La verdad es que no sabíamos
cómo el público iba a aceptar que nosotros cantáramos aquellos temas
inolvidables. Ese día interpretamos: “Un nombre de mujer” (conocido por
“Ofelia”), “Bellecita” y “Me voy: mi corazón se queda” que lo cantaba El Chino.
El
Chino, fundador de la continuidad de aquellos otros legendarios, cantaba
los temas que ya habían “pegado” en su voz y, a su vez, los cinco jóvenes
incorporaban números nuevos. Jorge y sus cuatro compañeros, entretanto,
se mantenían escépticos ("No sabíamos qué iba a pasar"), pero pasaron
la prueba... y con éxito.
Aproximadamente
tres años después, El Chino se jubila por motivos de salud. Sólo, de vez
en cuando, acompaña a los jóvenes en determinadas presentaciones e interpreta
algunos de sus números. Luego no puede acompañarlos más.
Ya
antes de la desaparición física de El Chino habíamos andado algún
camino: participamos en varios Festivales del Bolero; viajamos a Suecia, en
1994, porque grabamos un disco y lo presentamos en Estocolmo. Allí nos
mantuvimos durante 3 meses en una de las salsotecas más importantes de esa gran ciudad,
llamada La Isla.
Después
de eso tuvimos nuestra primera Casa de
Los Zafiros, en el club La Red.
Fue una experiencia magnífica. Algunos dicen que, desde los tiempos de La
Lupe, nunca había pasado allí lo que pasó con nosotros.
Entonces,
el 8 de agosto de 1995 muere El Chino. En 1997 hicimos nuestro primer
viaje a España, y en el 98 volvimos para un recorrido más largo; en esa ocasión
realizamos cerca de 94 presentaciones en vivo. En el 99 viajamos a México, a
Mérida, en Yucatán. Y cuando regresamos a Cuba trasladamos La Casa de los Zafiros para el TVCAFE,
en el patio del edificio FOCSA, donde llevamos aproximadamente 2 años.

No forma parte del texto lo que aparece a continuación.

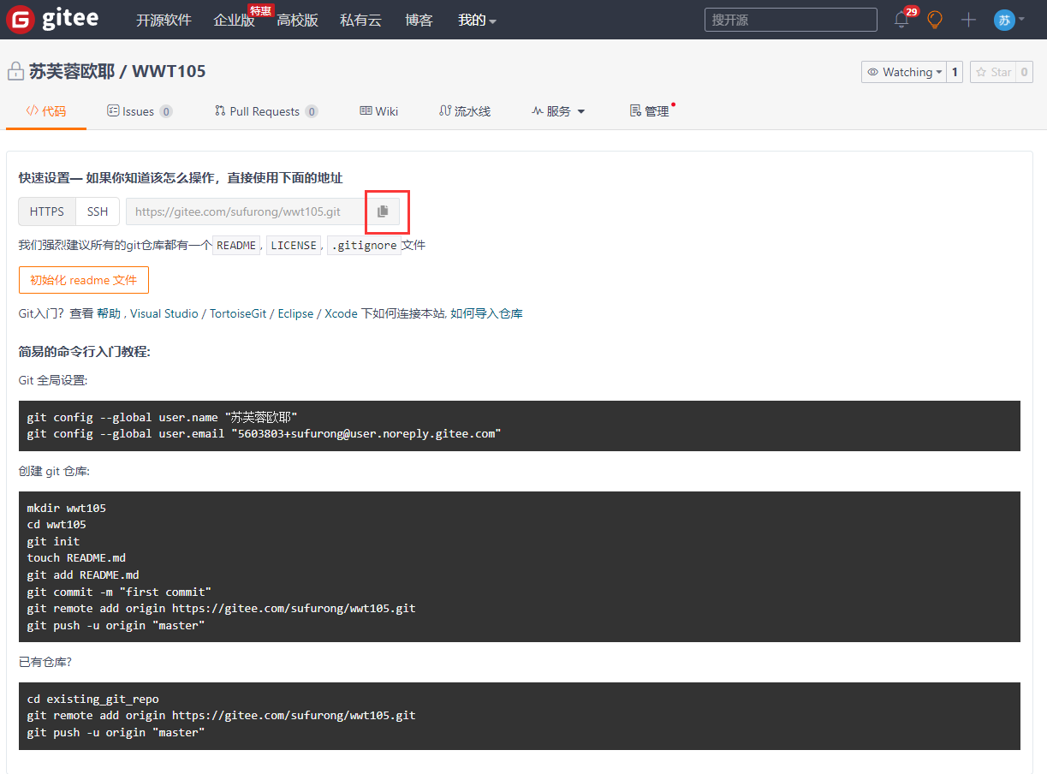The image size is (1047, 774).
Task: Open the 管理 settings tab
Action: pyautogui.click(x=650, y=111)
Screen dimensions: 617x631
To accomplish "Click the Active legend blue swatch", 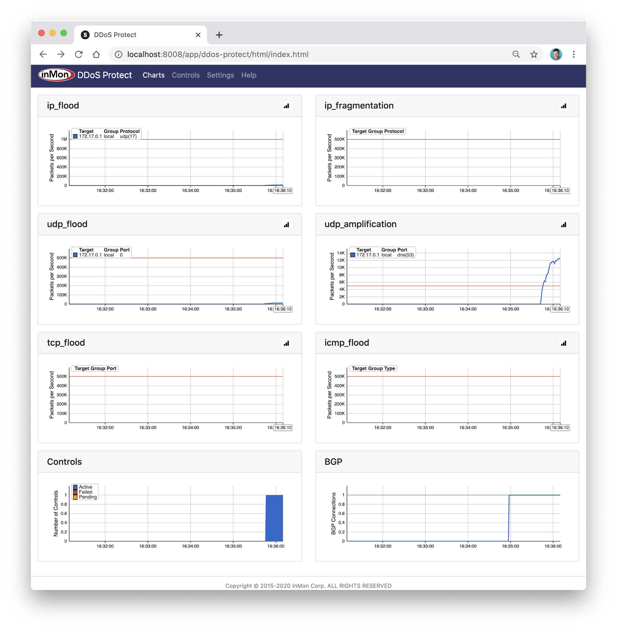I will pos(75,487).
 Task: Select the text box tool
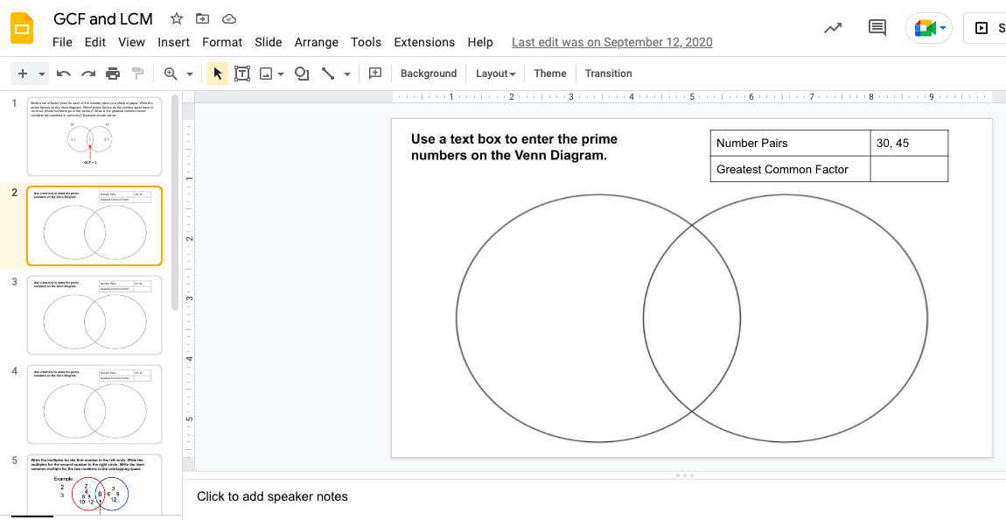coord(242,74)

En el TVCAFE iniciamos nuestros conciertos
a la una de la madrugada. Por cierto, más del 85% del público asiduo al lugar
no conoció a los primeros Zafiros. Es un público joven. La música que ellos están conociendo
es la de nuestro repertorio actual mezclada con el antológico, y lo asimilan
con la misma pasión con que aquella otra generación de la década de los sesenta
recibió al grupo original.
Los zafiros de hoy
están integrados por: Jorge Echavarría, director general y primera voz; Israel
Hernández, director musical, guitarrista y arreglista; Ramón Espinosa,
falsete; Mario Pérez, segunda voz; y Miguel Angel Seburen,
tercera voz. Jorge Echavarría, director general y primera voz; Israel
Hernández, director musical, guitarrista y arreglista; Ramón Espinosa,
falsete; Mario Pérez, segunda voz; y Miguel Angel Seburen,
tercera voz.
Respecto al repertorio, son
muy cuidadosos. Desde luego, han contado con una ventaja: compositores que
nutrieron el stock de la agrupación en su primera época –como Belén
Pacheco y Rolando Vergara– les han entregado temas nuevos. También
autores jóvenes han puesto en sus manos temas inéditos.
Actualmente
los cinco jóvenes realizan un estudio de mesa para su próxima producción
discográfica. Tratan de incluir en esta entrega todos los géneros de la música
cubana. Han incorporado un cha-cha-cha, lo que no hicieron Los Zafiros
anteriores. Recientemente grabaron una rumba.
Su
próximo CD se llamará A cuerpo entero, pieza del repertorio del cuarteto
que ya obtuvo el primer lugar en la Discoteca de la emisora cubana Radio
Progreso. La nueva producción discográfica debe quedar lista para ingresar a
los circuitos de distribución en ocasión del decimosexto aniversario de esta
segunda versión de Los Zafiros.
Hasta
el momento no hemos hecho rap, pero de cierta manera nos hemos acercado a ese
ritmo, porque en los últimos temas hemos mostrado fuertes evidencias de
contemporaneidad. Uno de nuestros temas más recientes, titulado
"Carambola, tiene un poquitico de rap, pero a nuestro estilo. Es una
mezcla del estilo de Los Zafiros con el fraseo que caracteriza a los raperos.
Siempre a nuestra manera.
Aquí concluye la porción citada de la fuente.